◆ WHAT TO PRODUCE ◆
Your copy should match the records exactly, apart from the pictures, which stay out.

◆ Screenshot grounding data ◆
-*-
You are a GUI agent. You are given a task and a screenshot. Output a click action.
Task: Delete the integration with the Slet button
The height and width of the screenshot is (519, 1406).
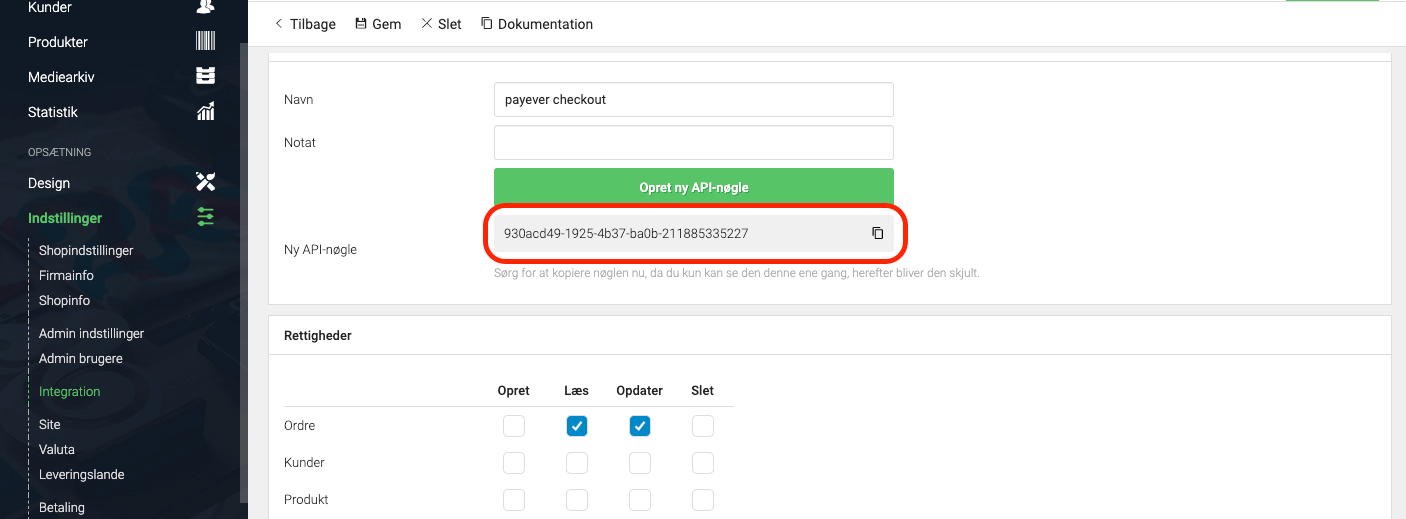[x=441, y=24]
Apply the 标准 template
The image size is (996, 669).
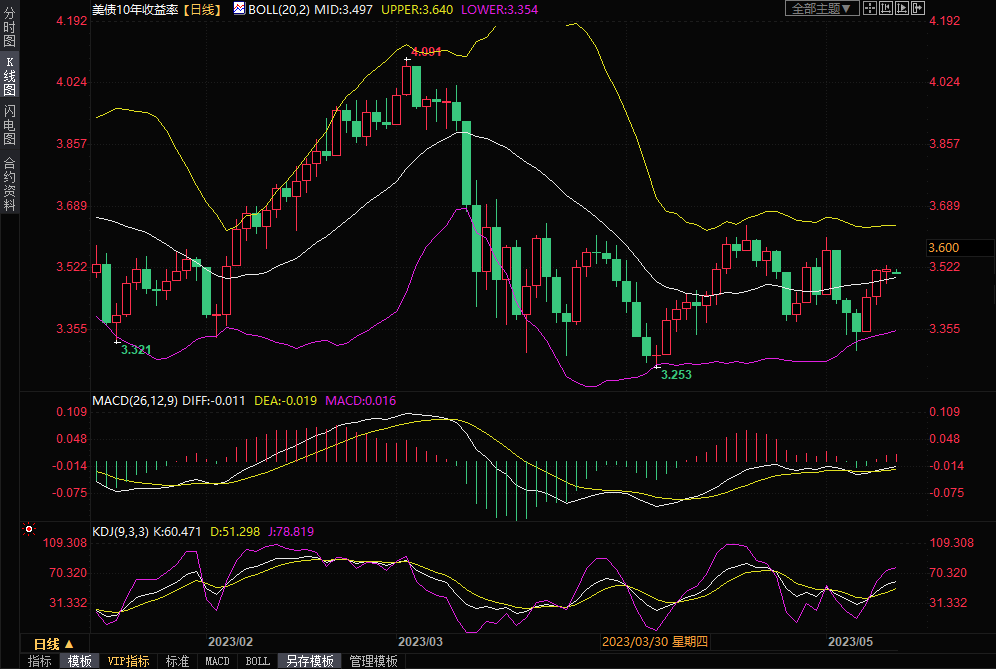(x=177, y=661)
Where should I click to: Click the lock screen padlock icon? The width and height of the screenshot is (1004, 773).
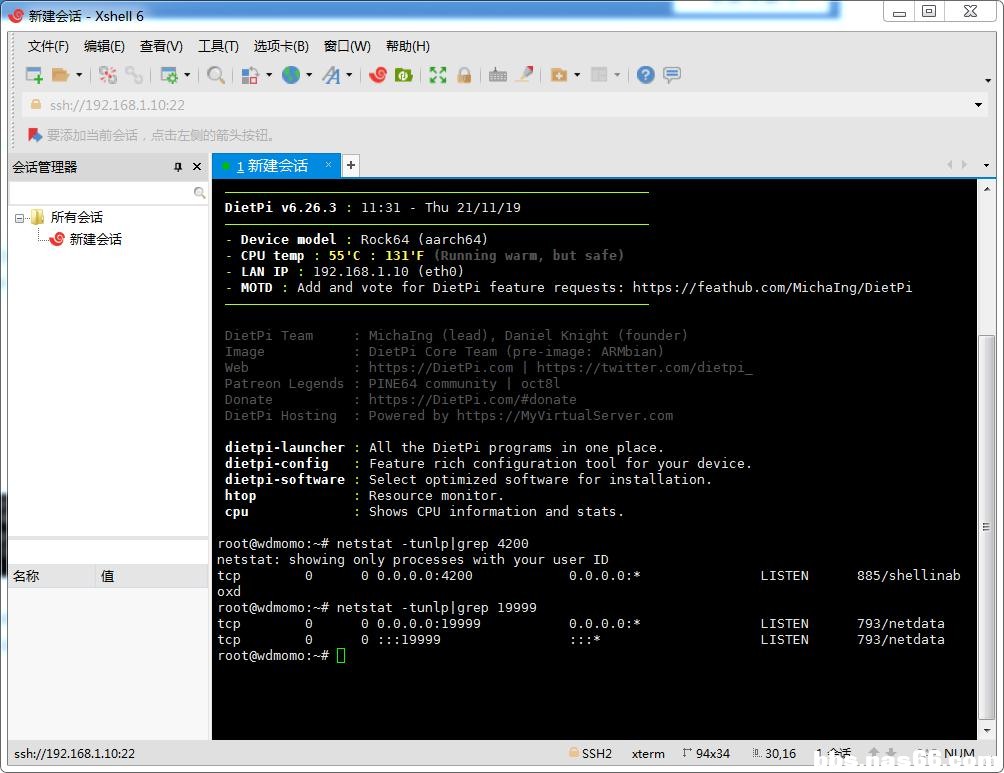point(464,75)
-*-
◆ OUTPUT ◆
You are a GUI agent. You are given a task and a screenshot. Output a click action.
Task: Delete the integration with the Slet button
The height and width of the screenshot is (519, 1406).
[x=441, y=24]
Apply the 标准 template
The image size is (996, 669).
(x=177, y=661)
Where should I click to: Click the lock screen padlock icon? The width and height of the screenshot is (1004, 773).
point(464,75)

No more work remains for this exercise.